● TASK INSTRUCTIONS:
The answer must consist solely of the line that contains "Given: Click the page's vertical scrollbar" and all subsequent lines of the data, each reproduced exactly.

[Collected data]
·····

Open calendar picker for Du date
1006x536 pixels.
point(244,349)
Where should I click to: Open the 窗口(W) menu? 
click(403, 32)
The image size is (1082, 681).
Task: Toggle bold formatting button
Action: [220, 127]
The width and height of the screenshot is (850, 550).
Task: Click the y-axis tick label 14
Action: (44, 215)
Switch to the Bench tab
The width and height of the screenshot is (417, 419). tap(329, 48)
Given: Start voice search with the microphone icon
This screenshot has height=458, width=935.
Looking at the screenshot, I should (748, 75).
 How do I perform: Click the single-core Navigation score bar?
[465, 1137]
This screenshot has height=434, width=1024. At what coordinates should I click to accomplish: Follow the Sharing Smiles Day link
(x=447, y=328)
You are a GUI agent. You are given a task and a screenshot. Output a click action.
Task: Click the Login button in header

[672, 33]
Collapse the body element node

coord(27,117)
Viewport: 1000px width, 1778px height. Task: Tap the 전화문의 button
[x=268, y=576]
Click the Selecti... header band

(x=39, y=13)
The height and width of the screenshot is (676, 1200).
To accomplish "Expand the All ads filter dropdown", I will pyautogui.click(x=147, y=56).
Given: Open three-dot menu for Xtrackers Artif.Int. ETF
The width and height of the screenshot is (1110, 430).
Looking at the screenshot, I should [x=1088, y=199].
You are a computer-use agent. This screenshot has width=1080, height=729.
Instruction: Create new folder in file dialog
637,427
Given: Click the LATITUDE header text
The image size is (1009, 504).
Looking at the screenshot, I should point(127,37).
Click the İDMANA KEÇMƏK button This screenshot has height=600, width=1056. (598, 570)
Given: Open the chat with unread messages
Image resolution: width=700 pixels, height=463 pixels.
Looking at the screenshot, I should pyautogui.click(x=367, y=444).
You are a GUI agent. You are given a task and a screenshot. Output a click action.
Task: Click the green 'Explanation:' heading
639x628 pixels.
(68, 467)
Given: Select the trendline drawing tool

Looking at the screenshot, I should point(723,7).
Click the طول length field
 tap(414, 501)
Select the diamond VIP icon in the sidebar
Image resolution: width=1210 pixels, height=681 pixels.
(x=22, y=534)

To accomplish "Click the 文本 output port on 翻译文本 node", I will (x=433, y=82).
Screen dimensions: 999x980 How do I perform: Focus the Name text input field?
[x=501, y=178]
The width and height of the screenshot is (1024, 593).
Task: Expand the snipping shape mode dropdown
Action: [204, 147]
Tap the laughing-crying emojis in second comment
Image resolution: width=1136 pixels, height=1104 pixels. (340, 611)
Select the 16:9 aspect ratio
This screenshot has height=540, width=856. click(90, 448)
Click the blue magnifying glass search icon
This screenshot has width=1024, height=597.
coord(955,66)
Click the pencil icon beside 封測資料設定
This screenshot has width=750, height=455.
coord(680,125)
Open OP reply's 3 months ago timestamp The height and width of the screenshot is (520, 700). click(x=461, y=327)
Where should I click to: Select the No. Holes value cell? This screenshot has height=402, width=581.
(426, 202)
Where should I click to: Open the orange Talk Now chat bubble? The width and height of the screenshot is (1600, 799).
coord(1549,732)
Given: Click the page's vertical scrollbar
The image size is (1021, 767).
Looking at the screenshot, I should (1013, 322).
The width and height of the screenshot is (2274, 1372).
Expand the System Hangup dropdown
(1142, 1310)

·····

● EXPECTED OUTPUT:
Given: Click the page's vertical scrollbar
The image size is (1021, 767).
Looking at the screenshot, I should (1013, 322).
The width and height of the screenshot is (2274, 1372).
Expand the System Hangup dropdown
(1142, 1310)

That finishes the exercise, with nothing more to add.